Semestinya yang dikategorikan kriminal adalah mabuk, judi, dan prostitusi. Kalau ada pihak
yang ingin mencegah tindak kriminal dan penyakit masyarakat, seharusnya didukung, bukan
malah dikriminalisasi. Kalau caranya dianggap kurang tepat, yang mesti dilakukan adalah
pendekatan dan dialog oleh aparat penegak hukum. Bukankah selama ini, ketika diajak bekerja
sama dengan pihak kepolisian seperti saat Ramadhan tahun lalu, FPI dapat bekerja sama dengan
pihak keamanan dengan baik dalam membasmi kemaksiatan. Selama ini, bahkan banyak
masyarakat yang merasa terwakili oleh FPI dalam menindak kemaksiatan yang semakin
merajalela di mana-mana ketika aparat penegak hukum mandul. Ketika FPI dikriminalisasi,
banyak masyarakat yang mengeluh bahwa pelaku-pelaku kemaksiatan semakin berani.

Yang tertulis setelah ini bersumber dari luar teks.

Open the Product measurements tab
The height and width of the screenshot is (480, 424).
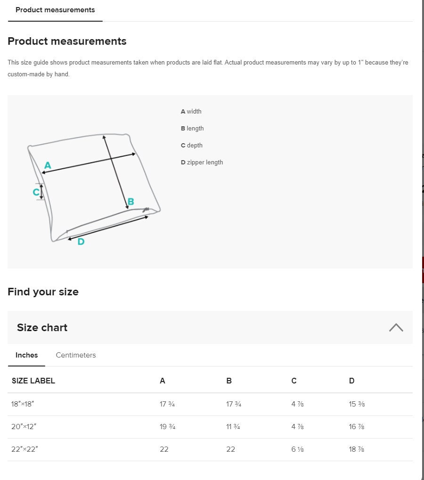(55, 10)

Ketiga, dalam kasus FPI, citra buruk FPI lebih banyak diciptakan oleh media daripada
kenyataannya di lapangan. Media secara tidak adil hanya memotret FPI saat terjadi kerusuhan-
kerusuhan. Seolah-olah FPI adalah organisasi perusuh. Media tidak pernah melihat sisi lain dari
apa yang dilakukan FPI seperti pembinaan dan pengajian-pengajian yang selama ini dilakukan.
Dalam banyak kasus pengajian-pengajian FPI banyak yang telah menyadarkan orang-orang yang
dianggap kriminal. Pembinaan yang dilakukannya pun telah turut membantu negara
menciptakan good citizen. Dari aspek ini, sama sekali tidak pernah ada media yang
mengangkatnya. Seperti telah jamak diketahui, tidak ada media yang tidak punya agenda dan
keberpihakan. Kalau kenyataannya anarkhisme dan kekerasan FPI hanya dibentuk oleh media,
bukan selalu menunjukkan kenyataan di lapangan, ini menunjukkan bahwa kriminalitas FPI
hanyalah dugaan dan rekayasa semata. Kalau pemerintah mengambil tindakan atas FPI
hanya atas dugaan dan prasangka media, ini sungguh suatu kesalahan fatal.

Hal yang berkebalikan terjadi pada Ahmadiyah. Justru pemolesan wajah Ahamdiyah sehingga
terkesan tidak punya masalah dengan umat Islam juga dilakukan oleh media. Medialah yang
mengemas sedemikian rupa sehingga seolah-olah Ahmadiyah sama saja dengan Islam pada
umumnya. Padahal, jelas-jelas hasil investigasi puluhan tahun terhadap Ahmadiyah yang
dilakukan oleh berbagai kalangan di berbagai belahan dunia menyimpulkan bahwa Ahmadiyah
sungguh-sungguh menyimpang dari ajaran pokok Islam. Di Indonesia pun kenyataannya
demikian. Buku-buku yang menjelaskan hasil-hasil kajian dan investigasi terhadap ajaran
Ahmadiyah ratusan jumlahnya. Kajian-kajan akademik di berbagai perguruan tinggi yang
membuktikan kesesatan Ahmadiyah pun begitu banyak.

Kelihatannya, ancaman SBY akan membubarkan ormas anarkhis harus dipikirkan ulang kalau
yang dimaksud adalah FPI. Apa yang dilakukan pemerintah hanya akan menimbulkan keresahan
bagi warga Muslim mayoritas yang tidak sesungguhnya tidak bermasalah sama sekali dengan
FPI. Sebaiknya yang harus menjadi fokus perhatian pemerintah adalah menyelesaikan akar
masalah kasus Ahmadiyah: apakah akan dibiarkan seperti sekarang dengan potensi kekerasan
yang semakin mengkhawatirkan atau segera diambil tindakan tegas untuk menghindari banyak
kemdharatan di masa yang akan datang. Masalah kekerasan diproses saja seadil-adilnya melalui
proses hukum, tidak perlu membawa-bawa nama ormas yang tidak ada sama sekali dalam
programnya untuk melakukan kekerasan. Partai yang petingginya korupsi pun tidak lantas
dibubarkan partainya. Padahal, kejahatan korupsi lebih parah dibandingkan kekerasan fisik.
Dalam UU, korupsi terkategori sebagai extra-ordinary crime yang tentu saja lebih berbahaya
daripada bentrokan fisik. Wallhu Alam.